A GP practice in Nottinghamshire was subject to a potential case of arson, which saw emergency services having to attend the scene.
There has been an ‘extensive’ police and fire investigation into the attack on Roundwood Surgery, Mansfield, which took place at around 5am on Tuesday (2 February).
It is the latest in a series of attacks on GP practices in recent years.
In a statement published on Tuesday morning, the practice wrote: ‘With very sad news Roundwood Surgery at Wood Street was broken into in the early hours of this morning and set on fire. Emergency services are still present and Wood Street is blocked off.
‘If you have an appointment today please do not turn up. We will be in contact with you.’

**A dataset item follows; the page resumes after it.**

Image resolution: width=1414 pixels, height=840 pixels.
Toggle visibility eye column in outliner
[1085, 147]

A later statement on its website said: ‘Luckily the fire was contained to one clinical room. However, we don’t know what the water damage is as of yet.

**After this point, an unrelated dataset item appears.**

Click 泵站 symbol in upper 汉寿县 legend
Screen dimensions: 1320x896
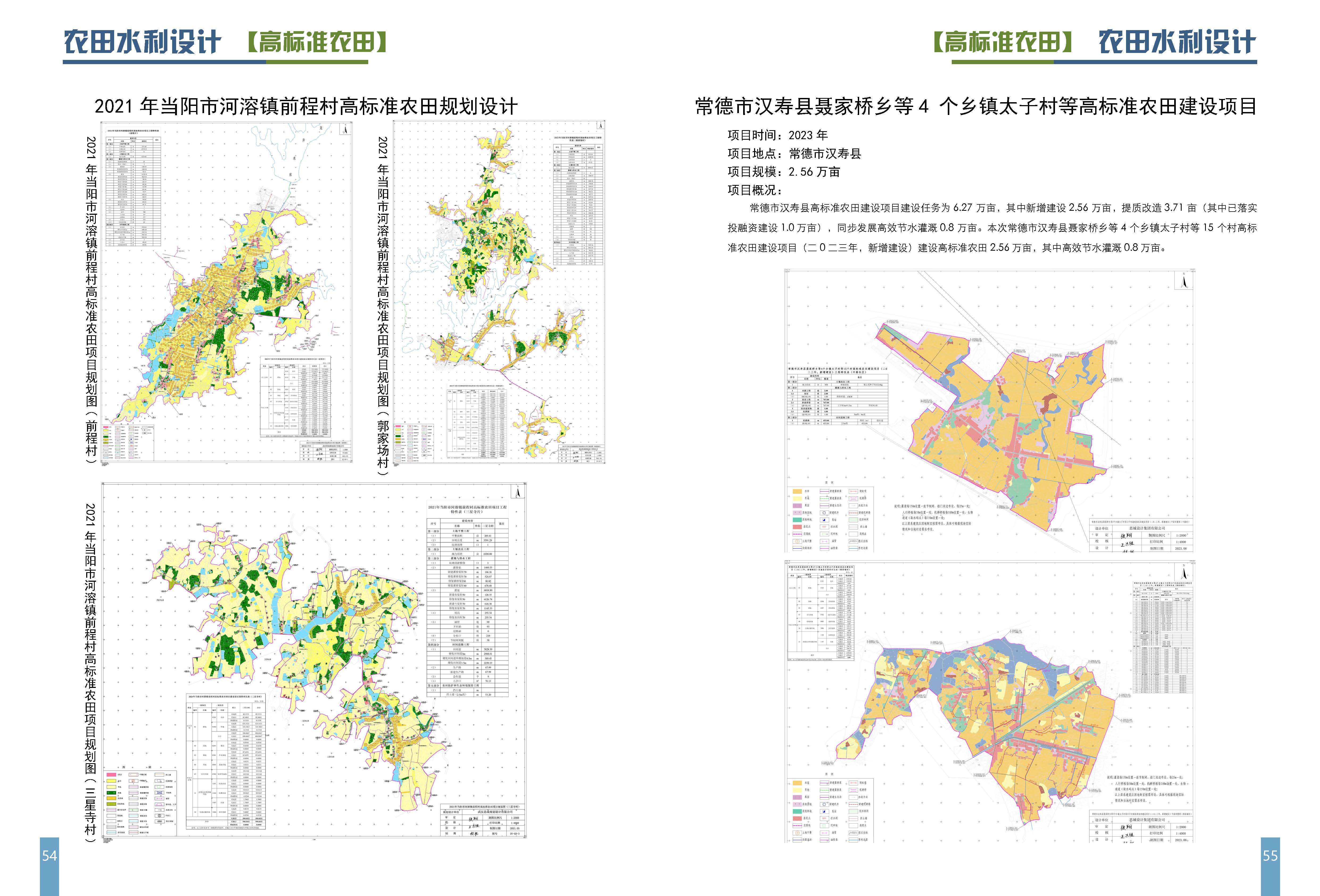coord(824,520)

‘On behalf of the whole team at Roundwood Surgery we cannot express in words how thankful we are for all the amazing comments you have given us. We are truly blessed to have such amazing patients. Thank you from the bottom of our hearts.’
Detective Inspector Stuart Temple, who is leading Nottinghamshire Police’s investigation, said the following day (3 February) that it was potential arson: ‘Firefighters and police officers were swiftly on the scene following a report of a fire to a surgery in Mansfield.
‘Officers closed the surrounding roads following the incident.
‘A joint fire and police investigation began on Tuesday morning and we are now treating the fire as a possible deliberate ignition. We continue to appeal to anyone can help with our enquiries to come forward.
‘There has been no report of any injuries.’
The news comes as last month, a man admitted to setting fire to a GP practice in Gloucester, causing more than half a million pounds worth of damage during the episode in 2019.
Last year, eight people were assaulted at a practice in Buckinghamshire, while a practice in Bristol was vandalised with ‘anti-GP’ graffiti a matter of months later.
Pulse’s current cover feature shares examples of abuse faced by GPs following certain media reports, and a 2019 survey of around 400 doctors showed that more than three-quarters said they had been assaulted or threatened by a patient or their relative while practising.